A Community Board 5 committee rejected three applicants seeking adult-use cannabis dispensary licenses on Wednesday, Jan. 3—while deciding not to block four others from opening.
The board’s Cannabis Committee – which reviews applications in the Ridgewood, Glendale, Maspeth, and Middle Village neighborhoods – was tasked with weighing in on seven proposed locations for cannabis storefronts and found four of them in compliance with the New York State Office of Cannabis Management’s standards.
The outcome of the meeting comes after the committee was met with strong community opposition against legal cannabis dispensaries, with many residents making clear they don’t want them in their neighborhood. The issue has percolated for more than six months.
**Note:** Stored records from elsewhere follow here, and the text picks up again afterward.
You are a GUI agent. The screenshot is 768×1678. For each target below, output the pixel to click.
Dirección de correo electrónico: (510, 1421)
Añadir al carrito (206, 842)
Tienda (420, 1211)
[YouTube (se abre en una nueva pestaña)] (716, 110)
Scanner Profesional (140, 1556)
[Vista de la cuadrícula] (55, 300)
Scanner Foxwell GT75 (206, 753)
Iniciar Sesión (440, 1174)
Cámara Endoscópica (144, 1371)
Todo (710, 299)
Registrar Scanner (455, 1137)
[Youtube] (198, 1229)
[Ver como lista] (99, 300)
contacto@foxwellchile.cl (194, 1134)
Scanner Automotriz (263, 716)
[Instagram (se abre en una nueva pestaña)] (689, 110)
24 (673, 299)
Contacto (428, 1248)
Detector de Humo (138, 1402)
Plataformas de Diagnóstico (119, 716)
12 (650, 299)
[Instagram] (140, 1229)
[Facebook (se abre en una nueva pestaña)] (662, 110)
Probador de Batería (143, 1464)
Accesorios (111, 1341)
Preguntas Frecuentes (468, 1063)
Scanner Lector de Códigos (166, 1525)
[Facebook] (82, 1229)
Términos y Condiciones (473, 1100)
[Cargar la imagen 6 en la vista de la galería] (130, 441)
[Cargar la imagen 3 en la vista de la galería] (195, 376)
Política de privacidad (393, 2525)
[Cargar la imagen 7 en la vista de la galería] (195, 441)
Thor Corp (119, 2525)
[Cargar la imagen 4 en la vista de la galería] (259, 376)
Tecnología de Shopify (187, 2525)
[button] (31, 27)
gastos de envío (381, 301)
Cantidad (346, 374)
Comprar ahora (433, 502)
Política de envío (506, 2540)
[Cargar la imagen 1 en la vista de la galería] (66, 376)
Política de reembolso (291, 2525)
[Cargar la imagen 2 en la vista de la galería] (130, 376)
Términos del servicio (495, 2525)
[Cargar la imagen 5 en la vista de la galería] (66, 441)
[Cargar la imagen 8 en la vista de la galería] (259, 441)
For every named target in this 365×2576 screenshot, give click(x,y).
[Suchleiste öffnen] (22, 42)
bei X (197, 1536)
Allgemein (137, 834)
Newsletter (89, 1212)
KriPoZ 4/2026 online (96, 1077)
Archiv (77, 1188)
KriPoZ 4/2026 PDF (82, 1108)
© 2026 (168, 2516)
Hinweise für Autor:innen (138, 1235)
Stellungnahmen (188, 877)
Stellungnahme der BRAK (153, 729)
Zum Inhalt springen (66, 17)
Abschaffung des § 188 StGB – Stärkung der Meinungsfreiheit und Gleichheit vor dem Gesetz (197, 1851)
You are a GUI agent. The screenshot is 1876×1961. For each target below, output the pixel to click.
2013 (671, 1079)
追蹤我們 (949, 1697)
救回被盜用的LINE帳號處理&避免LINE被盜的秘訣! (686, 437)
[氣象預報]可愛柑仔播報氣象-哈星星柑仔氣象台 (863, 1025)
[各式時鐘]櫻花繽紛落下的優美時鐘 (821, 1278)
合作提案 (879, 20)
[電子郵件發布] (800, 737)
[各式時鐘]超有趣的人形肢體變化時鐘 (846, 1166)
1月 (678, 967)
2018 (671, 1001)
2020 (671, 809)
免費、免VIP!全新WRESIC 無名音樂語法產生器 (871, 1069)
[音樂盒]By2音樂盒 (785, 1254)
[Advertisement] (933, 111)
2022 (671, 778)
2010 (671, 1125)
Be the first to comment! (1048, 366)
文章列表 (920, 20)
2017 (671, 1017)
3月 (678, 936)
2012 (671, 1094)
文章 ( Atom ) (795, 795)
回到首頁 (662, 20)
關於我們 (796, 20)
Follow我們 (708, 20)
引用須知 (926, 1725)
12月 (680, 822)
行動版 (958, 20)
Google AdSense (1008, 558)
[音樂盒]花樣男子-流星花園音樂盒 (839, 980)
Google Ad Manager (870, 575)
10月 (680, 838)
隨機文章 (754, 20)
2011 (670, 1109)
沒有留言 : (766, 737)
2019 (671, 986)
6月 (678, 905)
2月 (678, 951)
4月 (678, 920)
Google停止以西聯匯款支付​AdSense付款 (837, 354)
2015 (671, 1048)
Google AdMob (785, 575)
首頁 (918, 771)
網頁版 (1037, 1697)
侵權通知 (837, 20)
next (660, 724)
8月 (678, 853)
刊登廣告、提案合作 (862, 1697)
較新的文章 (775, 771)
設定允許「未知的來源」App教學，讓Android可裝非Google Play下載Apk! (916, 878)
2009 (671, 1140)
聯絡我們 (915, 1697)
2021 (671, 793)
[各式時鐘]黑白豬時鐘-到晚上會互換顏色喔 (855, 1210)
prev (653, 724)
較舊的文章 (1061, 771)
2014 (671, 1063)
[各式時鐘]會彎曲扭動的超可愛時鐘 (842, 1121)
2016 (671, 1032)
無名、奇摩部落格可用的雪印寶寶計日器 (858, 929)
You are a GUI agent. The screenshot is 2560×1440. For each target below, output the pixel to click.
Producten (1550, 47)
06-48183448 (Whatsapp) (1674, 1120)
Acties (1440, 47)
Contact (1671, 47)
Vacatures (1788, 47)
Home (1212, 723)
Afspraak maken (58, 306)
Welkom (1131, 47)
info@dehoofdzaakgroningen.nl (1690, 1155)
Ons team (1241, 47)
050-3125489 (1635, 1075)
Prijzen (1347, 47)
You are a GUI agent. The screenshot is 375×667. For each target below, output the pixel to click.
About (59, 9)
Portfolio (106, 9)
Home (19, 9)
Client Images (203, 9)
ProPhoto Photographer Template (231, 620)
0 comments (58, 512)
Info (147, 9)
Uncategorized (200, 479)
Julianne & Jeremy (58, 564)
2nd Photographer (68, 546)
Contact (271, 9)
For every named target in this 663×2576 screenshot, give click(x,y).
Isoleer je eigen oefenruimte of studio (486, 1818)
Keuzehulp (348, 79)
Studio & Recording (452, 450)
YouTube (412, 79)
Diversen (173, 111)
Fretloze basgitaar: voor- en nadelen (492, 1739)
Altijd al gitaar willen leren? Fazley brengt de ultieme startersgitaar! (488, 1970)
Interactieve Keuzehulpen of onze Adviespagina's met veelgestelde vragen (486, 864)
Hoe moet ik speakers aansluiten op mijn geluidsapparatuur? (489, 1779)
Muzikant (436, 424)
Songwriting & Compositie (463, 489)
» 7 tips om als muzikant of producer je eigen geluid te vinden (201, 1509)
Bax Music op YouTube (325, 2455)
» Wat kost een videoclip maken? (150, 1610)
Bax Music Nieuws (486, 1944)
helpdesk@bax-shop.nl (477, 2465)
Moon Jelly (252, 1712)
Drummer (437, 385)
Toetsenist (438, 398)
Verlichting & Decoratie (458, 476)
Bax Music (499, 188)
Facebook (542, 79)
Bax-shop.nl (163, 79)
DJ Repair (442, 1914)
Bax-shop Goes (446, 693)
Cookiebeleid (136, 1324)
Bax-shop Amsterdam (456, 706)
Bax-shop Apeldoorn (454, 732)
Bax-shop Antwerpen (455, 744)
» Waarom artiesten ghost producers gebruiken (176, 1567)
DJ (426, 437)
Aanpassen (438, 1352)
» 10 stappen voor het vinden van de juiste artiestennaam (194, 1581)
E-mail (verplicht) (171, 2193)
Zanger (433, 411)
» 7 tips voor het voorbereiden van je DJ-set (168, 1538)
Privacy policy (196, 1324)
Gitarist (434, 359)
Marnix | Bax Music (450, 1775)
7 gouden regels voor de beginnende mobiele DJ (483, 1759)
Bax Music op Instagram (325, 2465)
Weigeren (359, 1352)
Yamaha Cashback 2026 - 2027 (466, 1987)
The committee members peppered the applicants with questions as to the cannabis products they plan to sell, their security measures, whether they plan to deliver, and overall compliance with the OCM’s guidelines. Specifically, the committee inquired as to how close the storefronts would be from schools, houses of worship, and community centers, which include parks.
The potential sites for adult-use cannabis dispensaries given the go-ahead from the cannabis committee include 83-34 Woodhaven Blvd., in Glendale, 60-42 Myrtle Ave., and 465 Onderdonk Ave., in Ridgewood, as well an applicant filing to open a microbusiness at 58-45 47th St. in Maspeth.
However, other proposed locations on the agenda failed to obtain committee approval due to issues discussed at prior meetings.
The committee opposed an application for 70-24 Myrtle Ave, in Glendale — the old Capitol One Bank next to the McDonald’s on Myrtle Avenue — since the proposed location is within 500 feet of a school and is on a busy throughway used by families and children. The community voiced its opposition to this location at previous meetings.
Meanwhile, the application for a storefront at 88-50 Myrtle Ave, in Glendale, was rejected, primarily due to the owner not making the meeting and failing to answer the board’s questionnaire. Having considered the no-show, the committee also moved to oppose the site due to its proximity to Saint John’s Evangelical Lutheran Church.
The applicant for 64-29 Myrtle Ave. in Glendale, another no-show for the night, also failed to respond to the committee. The site is currently being used as a smoke shop under the name The Plug Smoke Shop, which appears to be part of a chain of stores.
A Plug Smoke Shop in Richmond Hill was the scene of a shooting death of a 20-year-old in Richmond Hill last year.
The Plug Smoke Shop application for the Glendale location came under fire from District Manager Gary Giordano who said the operators fail to take the board and the state’s licensing requirements seriously.
“This is just one of those ridiculous applications and even worse, it seems quite likely that they are selling cannabis now without a license,” Giordano said.
Furthermore, the proposed location, across the street from Saint’s Church, is well within the OCM 200ft rule from a house of worship and therefore doesn’t meet OCM’s guidelines.
Additionally, an applicant looking for a storefront at 56-34 Myrtle Ave in Ridgewood formally withdrew a request for a license, according to the committee. Another site on 54-10 Flushing Ave., in Maspeth, wasn’t considered by the board since its application didn’t get submitted to OCM in time.
Diego Leclery, a community member who called for the committee to be flexible in its decision making, spoke again on what he believes is a disproportional level of scrutiny against the product. Leclery posed a hypothetical situation to the committee in hopes of having members see cannabis businesses in a different light.
“What if there were 22 unregistered liquor stores on Myrtle Avenue instead of 22 unregistered cannabis stores?” Lecleary said, using a hypothetical number to illustrate his point. “Would we stand in the way of a regulated licensed liquor store opening, or a liquor establishment? Probably not.”
The full board will vote on the applications on Jan. 10, with the committee’s findings likely to influence the vote. The board vote is merely advisory, with the state making the ultimate decision.